Zero page is like a having 256 generic RISC registers (a bit faster than accessing to other memory areas).

Very easy to understand how the assembly is micro-coded

Cons:

It is impossible to create a "generic" memory pointer with an index >255 without auto-modifying code.

It is a true 8bit only system and cannot manipulate 16bit word easily Steve Wozniac created a small VM just to manage 16 bit Integers (see the his Byte magazine articles).

Too much addressing mode.

So I like 6502, but I disagree a bit.



>Steve Wozniac created a small VM just to manage 16 bit Integers (see the his Byte magazine articles).

It was called SWEET16: https://en.m.wikipedia.org/wiki/SWEET16

A BYTE Magazine article by Wozniak: http://amigan.1emu.net/kolsen/programming/sweet16.html

Porting Sweet 16 by Carsten Strotmann (with source code) http://www.6502.org/source/interpreters/sweet16.htm


> It is impossible to create a "generic" memory pointer with an index >255 without auto-modifying code.

Sure it is. Just store your pointer in zero page, set Y to 0 and use the (ZP),Y addressing mode.


Also, compare the "zeropage indirect" address mode of the WDC 65C02, which does exactly this w/o involving any of the index registers.


Oh, nice. I wished for a similar addressing mode in the 1980s. I see they also added instructions to increment and decrement the accumulator as well.

(Actually, what I wished for was slightly different: only the high byte of the effective address would be fetched from zero page, the low byte being the Y register. In this way, one could keep both bytes of the pointer in zero page, LDY the low byte and use my zp indirect mode. The first use of a pointer would cost an extra instruction / 2 cycles, but further uses of the same pointer would be cheaper.)

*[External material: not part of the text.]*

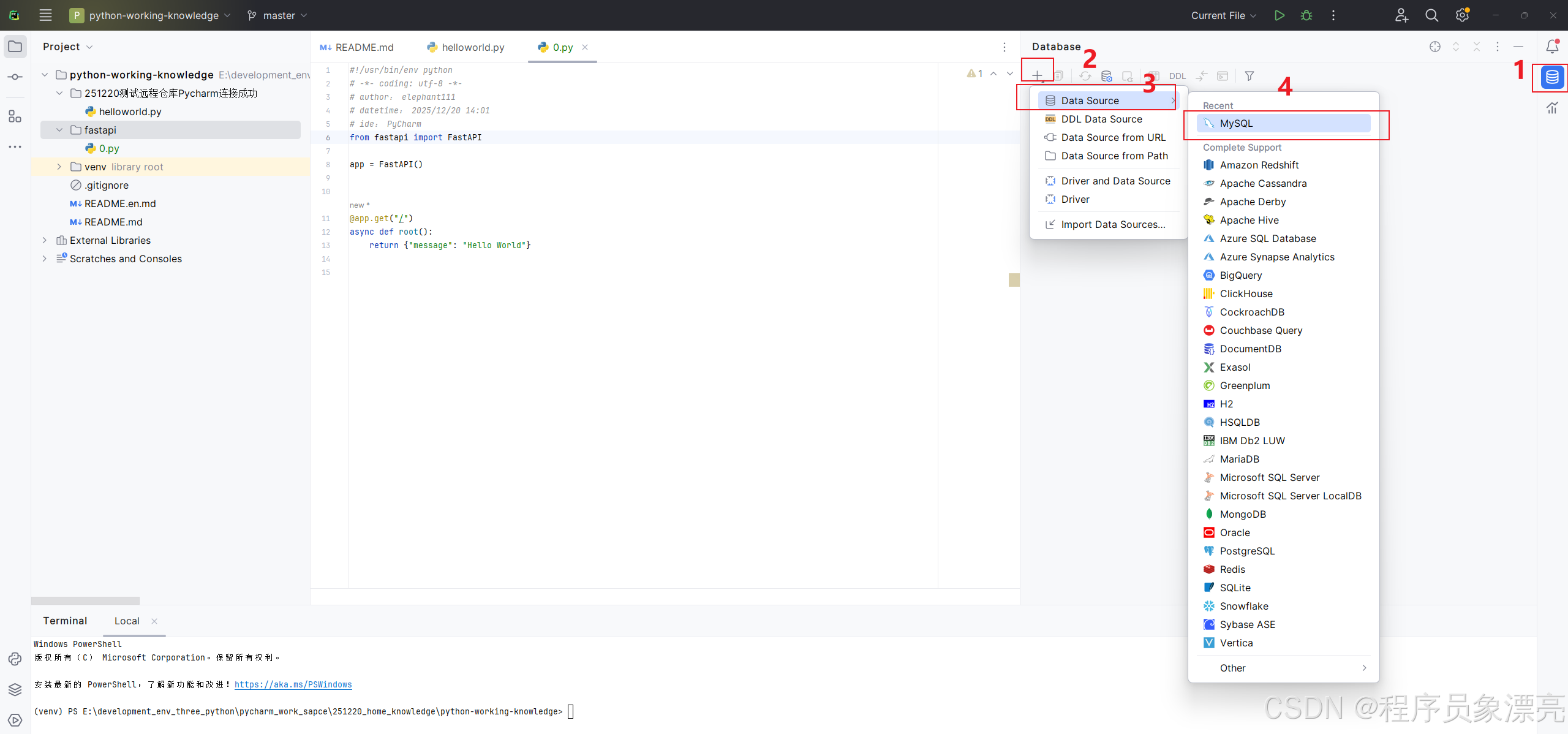Expand the venv library root folder

pos(59,167)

Notably, the Motorola 6800 has decrement and increment for the accumulator, both of them. It also features an indexed address mode that is somewhat reverse to how the 6502 does it: there's only one index register (X), but this is of 16-bit length and a single-byte operand is added to this. So, while not exactly a zeropage address, with a bit of courage for self-modification we get there…

The 6502 did intentionally away with quite a number of features, but, as it had since become evident that it was a computer CPU, WDC added (back) for the CMOS version some of what was kind of missing for this application.

(The thing I'm probably missing most on the 6502 is a sequential-shift or barrel-shifter, shifting/rotating by multiple bit positions at once. This would be so great for games, graphics, encoding and decoding… Sophie Wilson had the wisdom to opt this into the ARM architecture.)